— Extract to read —
Let X = {X_i, i = 1, ..., m} and Y = {Y_i, i = 1, ..., n} be random samples from the distribution functions F(x) and G(y), respectively. A Mann-Whitney nonparamteric method for pAUC is (method='WM') $\hat{p A U C} (P_{0}) = \frac{1}{m n} \sum_{i = 1}^{m} \sum_{j = 1}^{n} I (X_{i} \geq Y_{j}) I {Y_{j} \geq S_{G, n}^{- 1} (P_{0})},$ where S_G, n⁻¹(t) = inf {x ∈ R; t ≥ S_G, n(x)} and S_F, m(⋅) and S_G, n(⋅) are estimators of S_F and S_G based on empirical distributions.

Wang and Chang (2011) propose the following method (method = 'expect'), $\tilde{p A U C} (P_{0}) = P_{0} - \frac{1}{m} \overset{m}{\sum_{i = 1}} min {S_{G, n} (X_{i}), P_{0}} .$

Yang et al. (2017) propose a jackknife method (method = 'jackknife') based on $\widetilde{pAUC}(P_0)$, in particular, ${\tilde{p A U C}}_{j a c k} (P_{0}) = \frac{1}{n + m} \sum_{h = 1}^{n + m} V_{h} (P_{0}),$ where $V_{h} (P_{0}) = (n + m) \tilde{p A U C} (P_{0}) - (n + m - 1) {\tilde{p A U C}}_{h} (P_{0}),$ and ${\tilde{p A U C}}_{h} (P_{0}) = {\begin{cases} P_{0} - \frac{1}{m - 1} \sum_{i \neq h}^{m} min {S_{G, n} (X_{i}), P_{0}} & 1 \leq h \leq m \\ P_{0} - \frac{1}{m} \sum_{i = 1}^{m} min {S_{G, n - 1, h - m} (X_{i}), P_{0}} & m + 1 \leq h \leq m + n, \end{cases}$ where $S_{G, n - 1, h - m} (X_{i}) = \frac{1}{n - 1} \overset{n}{\sum_{j = 1, j \neq h - m}} I (Y_{j} > X_{i}) .$

pODC:

The ordinal dominance curve (ODC) introduced by Bamber (1973), describes the association between true negative rate (TNR) and false negative rate (FNR), ODC(t) = G{F⁻¹(t)} where t ∈ (0, 1). The area under the ODC, ∫₀¹ODC(t)dt = ∫_−∞^∞G(u)dF(u), is a commonly used summary measure. A partial area under the ODC (pODC) from 0 to P₀ is taken as pODC(P₀) = ∫₀^P₀ODC(t)dt.

— Collected material —
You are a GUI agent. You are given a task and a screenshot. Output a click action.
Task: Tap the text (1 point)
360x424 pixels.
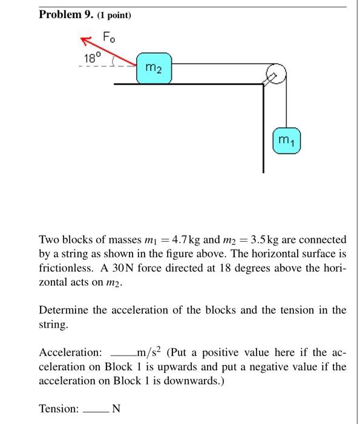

— Directive —
From the passage on partial area under the curve methods above, extract everything from "The ordinal dominance" up to and including "pODC(P₀) = ∫₀^P₀ODC(t)dt.".

— Finished exercise —
The ordinal dominance curve (ODC) introduced by Bamber (1973), describes the association between true negative rate (TNR) and false negative rate (FNR), ODC(t) = G{F⁻¹(t)} where t ∈ (0, 1). The area under the ODC, ∫₀¹ODC(t)dt = ∫_−∞^∞G(u)dF(u), is a commonly used summary measure. A partial area under the ODC (pODC) from 0 to P₀ is taken as pODC(P₀) = ∫₀^P₀ODC(t)dt.